Texte:
- - -
° Rubrique philo-fac

- PHILO RECHERCHE - FAC

Emmanuel Lévinas (1906- 1995)

  •  Corporéité et affectivité dans les écrits d’Emmanuel Lévinas par Paulette Kayser  (p.4)

  • Page 1: Introduction - Ce corps jamais mien.
    Page 2: Naissance permanente
    Page 3: Temps sensible
    Page 4: Dire de "l’autre corps"
    Notes de lectures
    (line ouverture nouvelle fenêtre)
    ==============

Site Philagora, tous droits réservé

________________________________

Dire de " l’autre corps "Il est impossible de soulever la question du corps sans aborder la différence sexuelle : on a souvent réduit Levinas à un penseur de l’éthique, tandis qu’on a généralement beaucoup moins insisté sur la place prépondérante de la différence sexuelle dans ses écrits (26). La différence sexuelle est pourtant essentielle dans l’œuvre de Levinas et représente un vecteur fondamental du cheminement de sa pensée. Résumons brièvement l’itinéraire.

Dans Le Temps et l’autre, Levinas définit la différence sexuelle comme " structure formelle [...], qui découpe la réalité dans un autre sens et conditionne la possibilité même de la réalité comme multiple, contre l’unité de l’être proclamée par Parménide " (27). La différence sexuelle n’y est pas une différence spécifique quelconque, ni une dualité de deux termes complémentaires, ni une contradiction, mais une dualité insurmontable. C’est dans la relation érotique que " le moi (vir) " qui tente de s’identifier à soi subit une altération décisive, car, selon l’expression de Levinas, il perd sa " virilité ", c’est-à-dire son pouvoir. En quête du tout autre, Levinas donne un nom à la différence irrécupérable qu’il cherche : le féminin. Celui-ci est pensé comme ce qui ne se représente pas, ce qui échappe au discours philosophique qui a généralement essayé de le réduire à son autre donc au même. Jusqu’à Totalité et infini le féminin est l’autre par excellence.
- - -
Mise en pratique:
1. Résumez sous forme de liste le paragraphe du texte sur Levinas qui commence par « Dans Le Temps et l'autre », en conservant ses faits principaux.
2. Réécrivez le passage du texte sur Levinas qui commence par « Page 2: Naissance » et se poursuit jusqu'à « ouverture nouvelle fenêtre) », en remplaçant « Temps sensible » par « Temps vécu ».
Les données qui suivent proviennent d'une autre source.

Données enregistrées:
- - -
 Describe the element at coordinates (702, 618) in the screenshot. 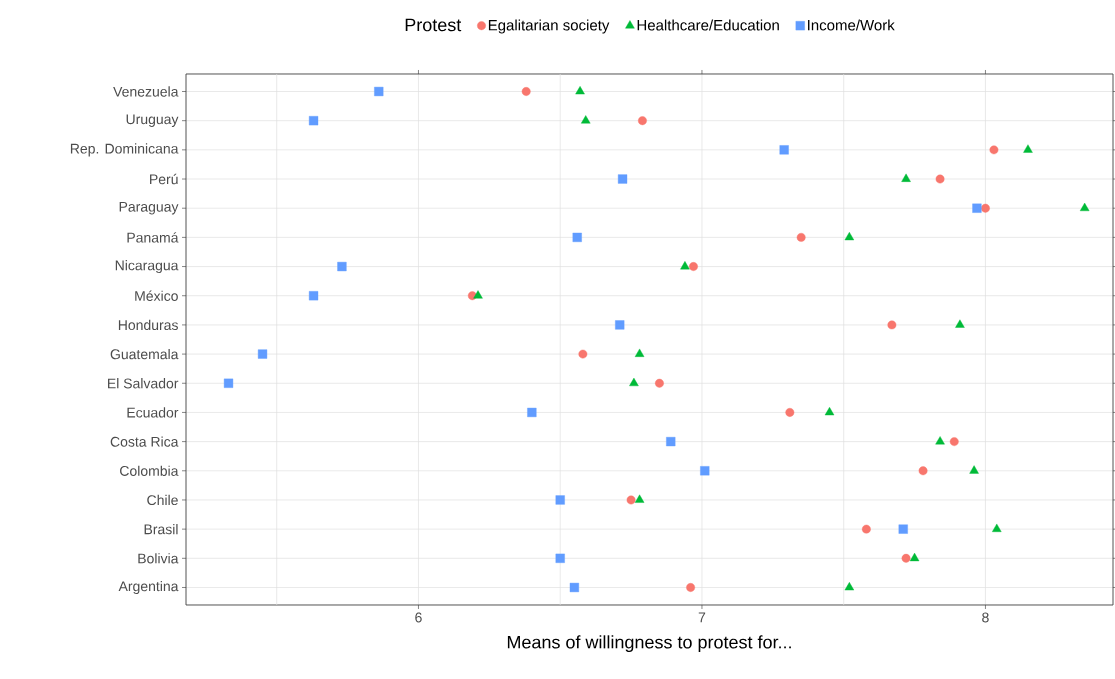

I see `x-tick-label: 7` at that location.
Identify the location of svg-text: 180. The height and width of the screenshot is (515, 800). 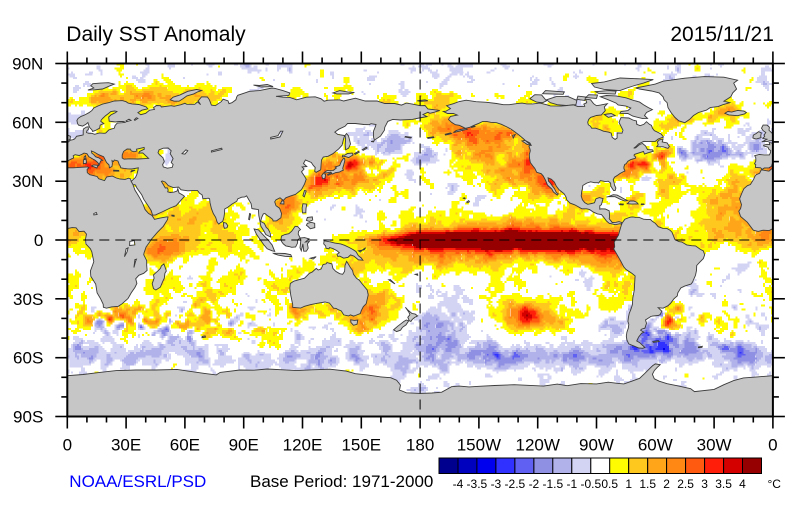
- - -
Corrigés:
1.
- Dans Le Temps et l'autre, Levinas définit la différence sexuelle comme une « structure formelle » qui rend possible la réalité comme multiple, contre l'unité de l'être proclamée par Parménide.
- Cette différence n'est ni une différence spécifique quelconque, ni une dualité de deux termes complémentaires, ni une contradiction : c'est une dualité insurmontable.
- Dans la relation érotique, le moi (vir) qui tente de s'identifier à soi subit une altération décisive et perd sa « virilité », c'est-à-dire son pouvoir.
- Levinas nomme « le féminin » la différence irrécupérable qu'il cherche. Le féminin est ce qui ne se représente pas et échappe au discours philosophique, qui a généralement essayé de le réduire au même.
- Jusqu'à Totalité et infini, le féminin est l'autre par excellence.

2.
Page 2: Naissance permanente
    Page 3: Temps vécu
    Page 4: Dire de "l’autre corps"
    Notes de lectures
    (line ouverture nouvelle fenêtre)